Directory Server prevents authentication with a null password. All non-anonymous binds must therefore specify a password to bind to the directory. Otherwise, Directory Server returns an authentication error, LDAP_INAPPROPRIATE_AUTH.
You can disable this feature by setting the server property require-bind-pwd-enabled to off using the dsconf set-server-prop command.
The following command-line sequence walks you through a demonstration of this feature.
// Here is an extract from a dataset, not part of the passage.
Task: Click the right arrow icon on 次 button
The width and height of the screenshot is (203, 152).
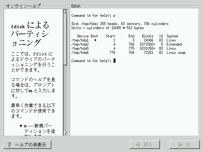Action: [x=180, y=145]
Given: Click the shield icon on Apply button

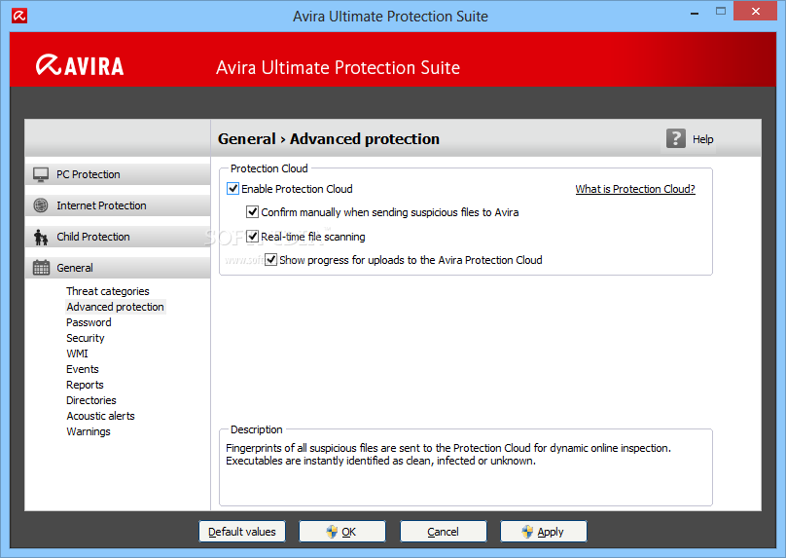Looking at the screenshot, I should pos(527,532).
The default value of the Require Bind on Authentication feature is on. Check this by using the following command:
# dsconf get-server-prop -p 20390 -w /tmp/.pwd-file require-bind-pwd-enabled require-bind-pwd-enabled : on |
Authenticating with a null password results in the following error message:
# ldapsearch -D cn=altrootdn -w '' -p 20390 -b cn=config 'objectclass=*' dn ldap_simple_bind: Inappropriate authentication ldap_simple_bind: additional info: binds with a dn require a password |
Note that this feature does not block anonymous binds:
# ldapsearch -p 20390 -b cn=config 'objectclass=*' dn version: 1 dn: cn=SNMP,cn=config |
Disable this feature by setting it to off:
# dsconf set-server-prop -p 20390 -w /tmp/.pwd-file require-bind-pwd-enabled:off # dsconf get-server-prop -p 20390 -w /tmp/.pwd-file require-bind-pwd-enabled require-bind-pwd-enabled : off |
This time authenticating with a null password succeeds:
# ldapsearch -D cn=altrootdn -w '' -p 20390 -b cn=config 'objectclass=*' dn version: 1 dn: cn=SNMP,cn=config |
For instructions on using the Directory Service Control Center to configure password policy, see the DSCC online help.